Task directions: Repeat only the lines below that run from the line with "This screenshot has" to the line with "Click the row 2 keyword input field", ends included; skip every picture.

Supplied data:
---------------
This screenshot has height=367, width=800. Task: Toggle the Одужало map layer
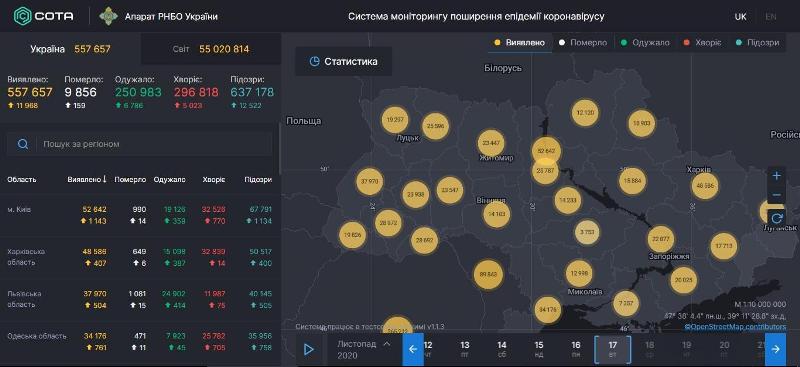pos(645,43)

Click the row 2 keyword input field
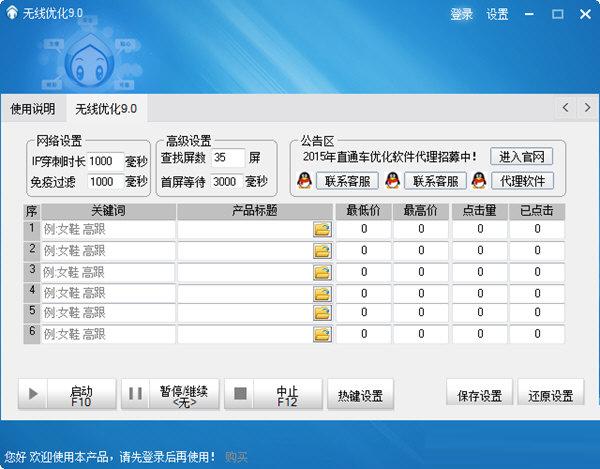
---------------
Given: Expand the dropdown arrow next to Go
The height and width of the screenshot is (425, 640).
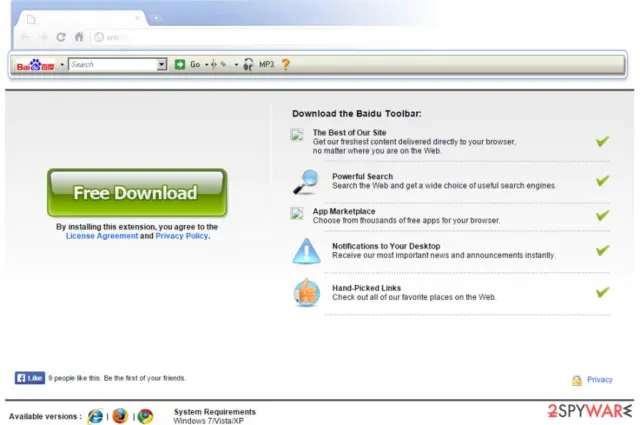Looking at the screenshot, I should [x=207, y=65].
---------------
Exercise response:
This screenshot has height=367, width=800. Task: Toggle the Одужало map layer
pos(645,43)

Click the row 2 keyword input field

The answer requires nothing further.